Tuesday, October 2, 2018

Well, I did....but I didn't

Early morning practice today and for once I wasn't cursing life when my alarm went off at 5:00am. I was actually pretty excited to get on the ice and work on the flip jump since I was able to do a bunch of them on Saturday. I felt empowered and capable. Well, guess what? I got on the ice and later in the session once I was warmed up, I...couldn't. I am so freaking disappointed in myself. Later, when I had less than 10 minutes left in the session I forced myself to work on them but every one I did was timid and two-footed. What's wrong with me????

Movez - I worked on other stuff too so things got done other than my jump failures. My circle 8 is looking really good lately. I feel like I have more control over the LFO edge now and my circles are evening out in size. Progress! I ran the other Bronze moves but spent some time on the power 3 turns because I have some fear issues on those as well. They are feeling more comfortable and less scary. I just need to work on better flow. I also noticed that I don't have a good side or a bad side with these. They are pretty equal in terms of skill.
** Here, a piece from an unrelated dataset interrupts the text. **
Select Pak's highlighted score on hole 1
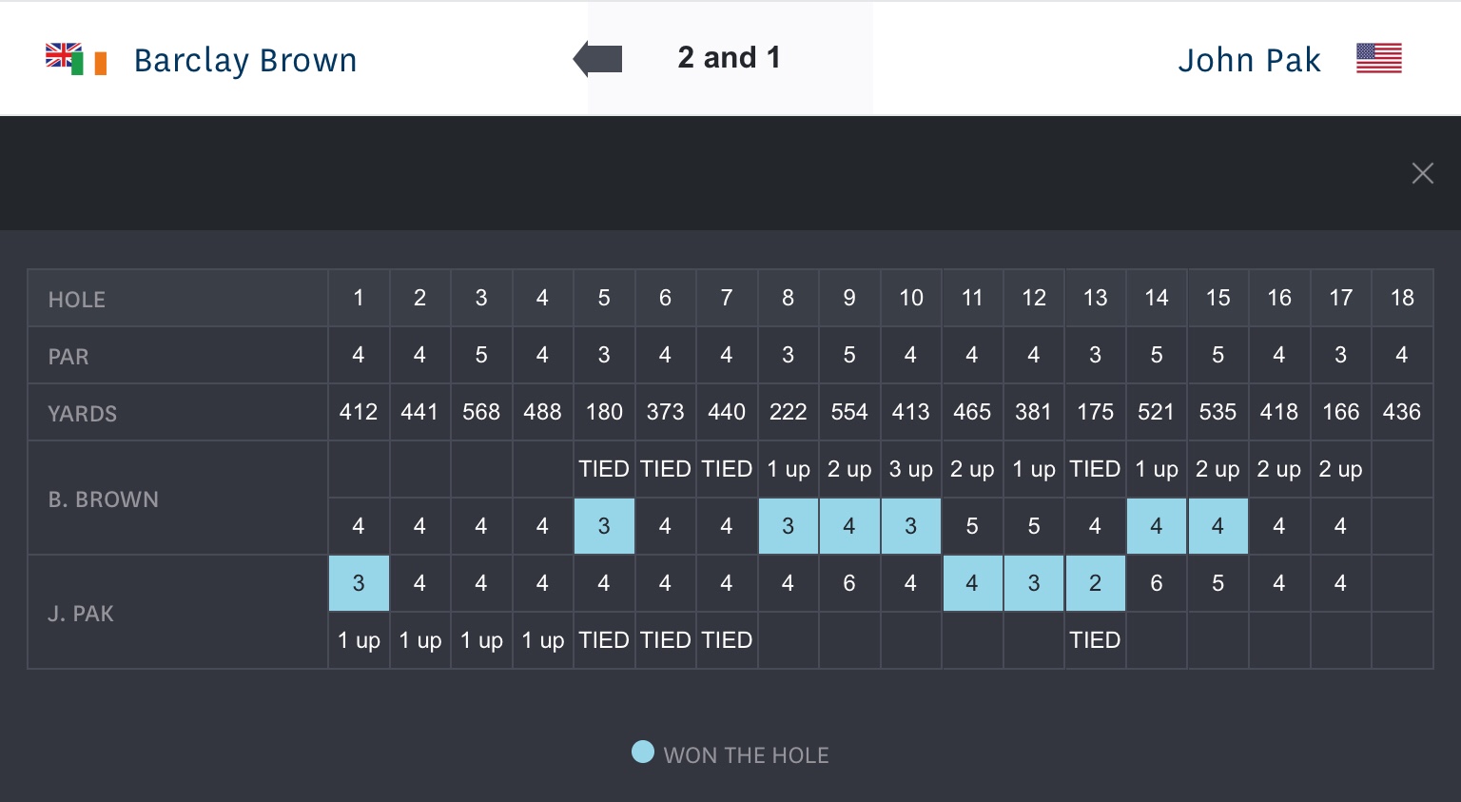The image size is (1461, 802). pos(359,583)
Spinz - I wasn't as centered today as I have been during my last couple of practices but I was still more centered than usual. I started off with the attitude spin with a higher free leg and then spent some time on the sit spin. I actually had one sit spin that I had to abort because it got really speedy once I got into position. I was down more but I also angled my free leg differently and somehow that caused more speed? Yikes. I shouldn't have aborted as it was a really nice sit spin (for me) but again, I let fear call the shots. Stupid brain. I did some two-foot psuedo-laybacks just to say I did. This is going to take a lot of time. It's such an awkward feeling.
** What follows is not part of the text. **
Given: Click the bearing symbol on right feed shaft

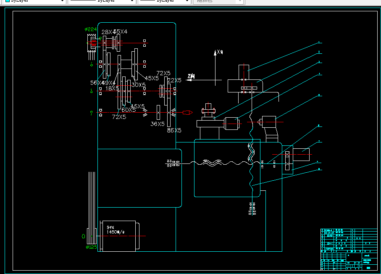Looking at the screenshot, I should coord(287,161).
Jumpz - As usual, I ran through all of my program jumps but spent the majority of my time skating in circles trying to talk myself out of the flip fear. I even tried to pretend that Christopher was there so that I would have enough confidence to attempt some. That didn't work either. This is such a weird and unnecessary psychological thing. It makes no sense. I have done much scarier things! So stupid. Anyway, once I had about 10 minutes left I was getting pretty angry with myself for not trying. I made a commitment to work on it at every practice whether Christopher is there or not. I had to at least try, right? So I did and I hesitated on every.single.one! Because of the hesitation going into the jump, I wasn't fully committed and I two-footed every.single.landing. I don't know what's going on or why this is so debilitating. I mean, I'm not scared of falling because I fall on jumps all the time. I'm not scared that it will look messy because of course it will. All jumps do when you are learning them. If I could identify the cause of the fear I could at least try to fix it. How am I able to do them when my coach is there but balk when he's not?? So yeah, I worked on them and I know that even attempting them on my own is still progress but I'm still really frustrated with myself.

I know I need to remind myself of all of the scary things I've survived in my life up until now. I am braver than I think and I've overcome every challenge put in my path so far. It's just that sometimes courage is no match for the little voice in my head that keeps repeating "you can't."